The figure below illustrates mediation:
This time influence ($X_1$) has a direct effect on Outcome ($Y$), but also has an indirect effect through Mediator ($X_2$). In other words, $X_2$ mediates the effect of $X_1$ on $Y$. Again, we can find a (three-step) formula on related wikipedia page (I dropped first subscripts in the equations):
\begin{align}
Y &= \beta_{0} + \beta_{1}X_1 + \varepsilon \tag{1} \\
\mbox{Me }(X_2) &= \beta_{0} + \beta_{1}X_1 + \varepsilon \tag{2}\\
Y &= \beta_{0} + \beta_{1}X_1 + \beta_{2}X_2 + \varepsilon \tag{3}
\end{align}
First two steps are used to check whether the independent variable ($X_1$) is a significant predictor of dependent variable ($Y$) and mediator ($X_2$). And the last step (3) is an extension of the simple regression model: a multiple regression model with two predictors. If this is a true mediation relationship, we expect that $\beta_1$ will be smaller in (3) compared to $\beta_1$ in (1).

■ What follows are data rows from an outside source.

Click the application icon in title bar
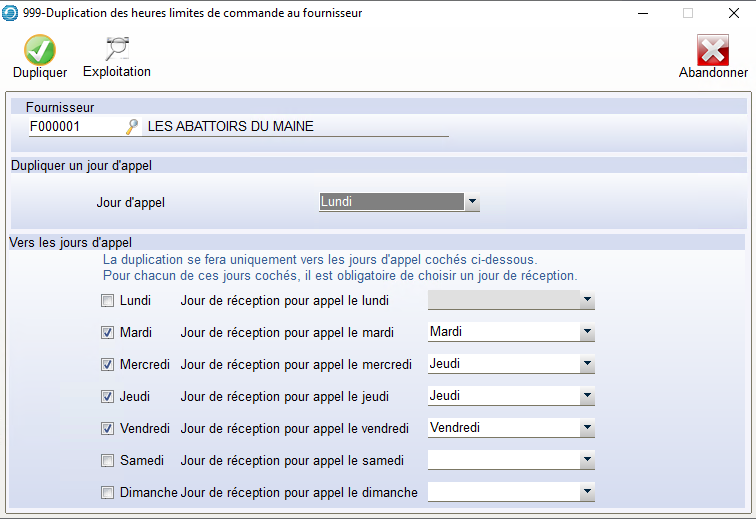This screenshot has width=756, height=519. click(11, 13)
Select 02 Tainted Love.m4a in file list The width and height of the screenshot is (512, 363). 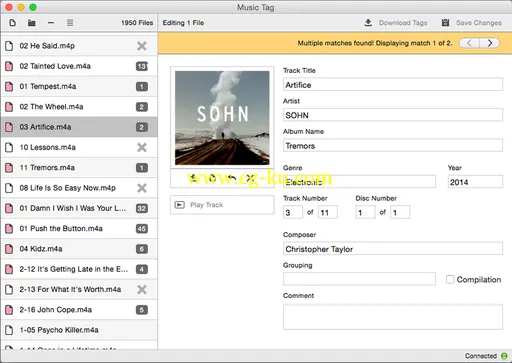pyautogui.click(x=79, y=66)
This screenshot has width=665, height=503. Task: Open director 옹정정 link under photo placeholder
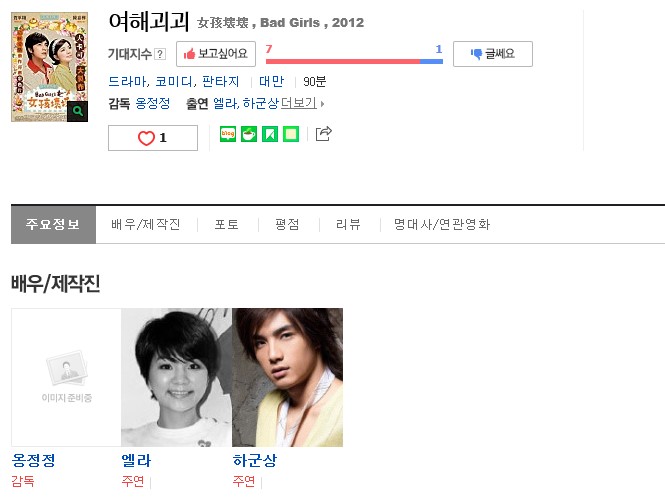click(x=33, y=460)

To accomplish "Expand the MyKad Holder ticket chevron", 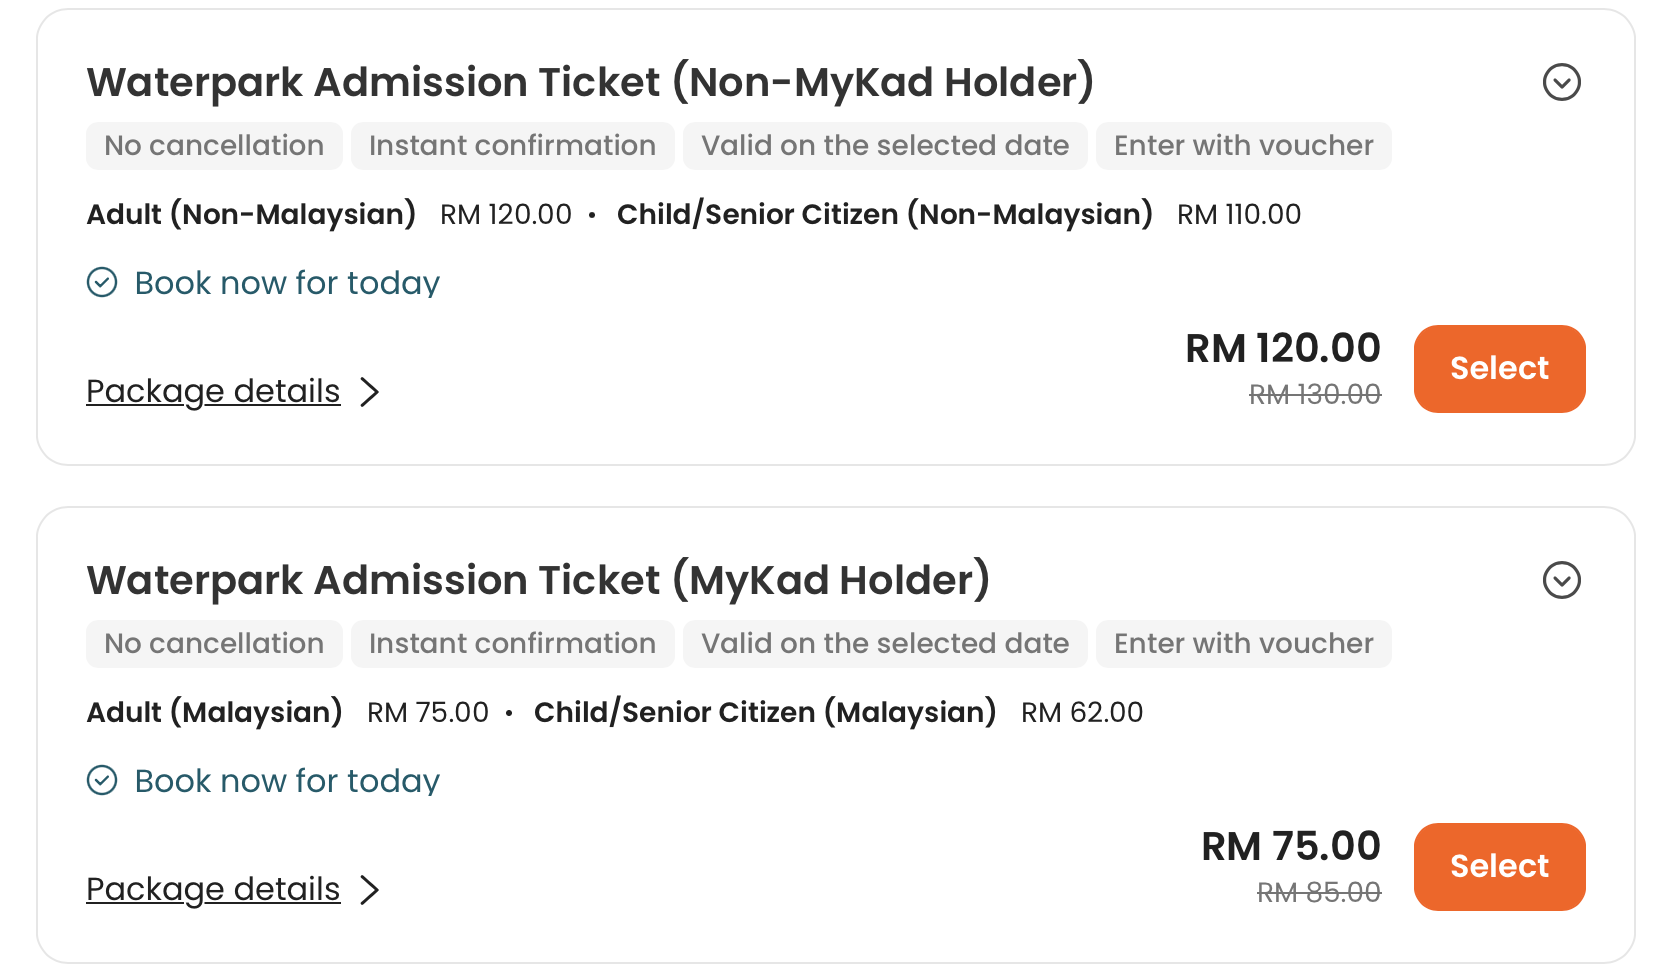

Of course these are simple examples, but I think they are clear enough to show what a mediator and moderator variable is, and that the independent variable ($X_1$) and the error term ($\varepsilon$) are not mediators or moderators. In fact, the error term ($\varepsilon$) has a substantial meaning in our models. It is the random component. As explained succinctly in this answer, "the error is any source of variation of $Y$ not included in the model, either from excluded variables or from measurement error, as long as they comply with the distributional assumptions." Because of the error term the relationship between variables is stochastic.
Keith, Timothy Z. 2015. Multiple Regression and Beyond: An Introduction to Multiple Regression and Structural Equation Modeling. London and New York: Routledge.